Is event-driven architecture overhyped?

Often. EDA fits genuine async workflows (notifications, fanout, audit). When forced onto sync request/response paths, it adds latency and complexity for no real benefit. Use where natural; don't force.

Kafka or simpler bus?

Kafka for high throughput, replay, multi-consumer streams. NATS for low-latency pub/sub. Postgres outbox + LISTEN/NOTIFY for small scale. Most apps don't need Kafka; many use it anyway.

Event-Driven Architecture in 2026 — When It's Right and When It's Just Latency

Event-driven architecture (EDA) is the right answer for some problems and a costly distraction for others. In 2026 the patterns are mature; the tax of async-everywhere is well-documented. This post is the honest playbook.

When EDA fits

Decoupled fanout: order placed → email + analytics + inventory + recommendations.
Audit / change capture: every state change is an event; consumers subscribe.
Cross-team boundaries: team A emits events; team B subscribes.
Retries and dead-letters: async with bounded blast radius.
Time-decoupled processing: produce now; consume later.

When it doesn’t

Sync request/response: user expects immediate result; event hop adds latency.
Simple pipelines: where a function call would do.
Small teams: operational tax > benefit.
Low-volume systems: Postgres + cron is simpler.

If your “event” needs an immediate response, it’s not really async; it’s RPC with extra steps.

Outbox pattern

The most important EDA pattern:

BEGIN;
INSERT INTO orders ...;
INSERT INTO outbox (event_type, payload) VALUES ('order.created', '{...}');
COMMIT;

A worker reads from outbox and publishes to your event bus. Atomic local-write + reliable event-emit.

async def publish_outbox():
    while True:
        events = await db.fetch("SELECT * FROM outbox WHERE published_at IS NULL LIMIT 100")
        for e in events:
            try:
                await bus.publish(e.event_type, e.payload)
                await db.execute("UPDATE outbox SET published_at = now() WHERE id = $1", e.id)
            except Exception as ex:
                log.exception("publish failed", id=e.id)

See Saga and Distributed Transactions .

Inbox pattern

Mirror on the consumer side: dedup events you’ve already processed.

CREATE TABLE inbox (
    event_id text PRIMARY KEY,
    processed_at timestamptz DEFAULT now()
);

-- On consume:
INSERT INTO inbox (event_id) VALUES ($1) ON CONFLICT DO NOTHING RETURNING event_id;
-- if returned: new event; process. if not: duplicate; skip.

Idempotent consume. Combined with outbox: events flow exactly-once at the system level even if delivery is at-least-once.

Bus options

	Strengths
Kafka	Throughput, replay, partitioning
NATS / NATS JetStream	Low latency, simple ops
RabbitMQ	Flexible routing, classic queue
Redis Streams	Already have Redis
Postgres LISTEN/NOTIFY	No extra infra; small scale
AWS SNS/SQS	Managed; serverless-friendly
Google Pub/Sub	Managed

For most teams: NATS or Kafka. Pick based on operational comfort.

See Kafka vs NATS vs RabbitMQ .

Event design

{
  "event_id": "evt_abc123",
  "event_type": "order.created",
  "version": 1,
  "occurred_at": "2026-05-05T07:30:00Z",
  "actor": {"type": "user", "id": "user_42"},
  "data": {
    "order_id": "ord_xyz",
    "customer_id": "cust_42",
    "items": [...]
  }
}

Stable schema (versioned).
event_id for dedup.
occurred_at for ordering.
Past tense for the type (order.created, not create.order).
Domain language, not implementation.

Schema evolution

Just like API versioning:

Additive changes: safe.
Removing fields: breaks consumers; never.
Renaming: same as removing + adding.
Versioning: bump version field; consumers handle both.

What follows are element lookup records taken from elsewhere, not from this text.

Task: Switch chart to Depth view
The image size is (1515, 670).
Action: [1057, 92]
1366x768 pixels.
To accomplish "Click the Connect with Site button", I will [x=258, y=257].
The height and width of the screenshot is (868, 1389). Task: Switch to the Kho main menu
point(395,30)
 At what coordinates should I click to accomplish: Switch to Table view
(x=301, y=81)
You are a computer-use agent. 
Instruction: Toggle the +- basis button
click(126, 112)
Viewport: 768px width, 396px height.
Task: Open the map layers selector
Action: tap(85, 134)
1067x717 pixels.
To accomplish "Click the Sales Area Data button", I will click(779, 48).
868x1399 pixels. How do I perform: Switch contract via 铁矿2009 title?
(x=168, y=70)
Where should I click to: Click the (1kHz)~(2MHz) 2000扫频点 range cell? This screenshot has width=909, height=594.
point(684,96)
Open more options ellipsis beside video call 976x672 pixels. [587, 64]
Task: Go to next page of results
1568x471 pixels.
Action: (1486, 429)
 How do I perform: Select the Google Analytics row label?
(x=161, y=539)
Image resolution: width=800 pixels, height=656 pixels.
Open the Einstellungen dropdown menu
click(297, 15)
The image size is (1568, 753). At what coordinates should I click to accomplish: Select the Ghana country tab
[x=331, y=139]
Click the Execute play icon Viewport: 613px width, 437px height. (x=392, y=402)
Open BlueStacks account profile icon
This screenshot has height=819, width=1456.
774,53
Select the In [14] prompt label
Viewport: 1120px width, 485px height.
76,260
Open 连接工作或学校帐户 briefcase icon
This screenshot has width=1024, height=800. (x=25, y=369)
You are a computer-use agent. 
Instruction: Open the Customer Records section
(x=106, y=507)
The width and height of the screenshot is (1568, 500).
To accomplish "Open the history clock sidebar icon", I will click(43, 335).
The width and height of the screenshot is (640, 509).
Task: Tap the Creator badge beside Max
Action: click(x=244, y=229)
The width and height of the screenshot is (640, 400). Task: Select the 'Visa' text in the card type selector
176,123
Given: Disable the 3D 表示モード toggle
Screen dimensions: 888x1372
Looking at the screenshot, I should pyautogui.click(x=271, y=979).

Schema registry (Confluent, Apicurio) helps enforce.

Replay / reprocessing

Kafka’s killer feature: rewind a consumer to time T; re-process. New consumer? Start from beginning.

For new analytics dashboards / fixes / replays after outage: invaluable.

NATS JetStream supports replay too.

For Postgres outbox: keep events; consumers can re-read.

Dead-letter handling

async def consume(event):
    try:
        await process(event)
    except RetryableError:
        if event.attempts > 5:
            await dead_letter(event, "too many retries")
            return
        raise  # let message broker re-deliver
    except Exception as e:
        await dead_letter(event, str(e))

Bounded retries; dead-letter the rest. Operator can inspect / replay later.

Ordering

Strong global ordering is expensive. Most events don’t need it.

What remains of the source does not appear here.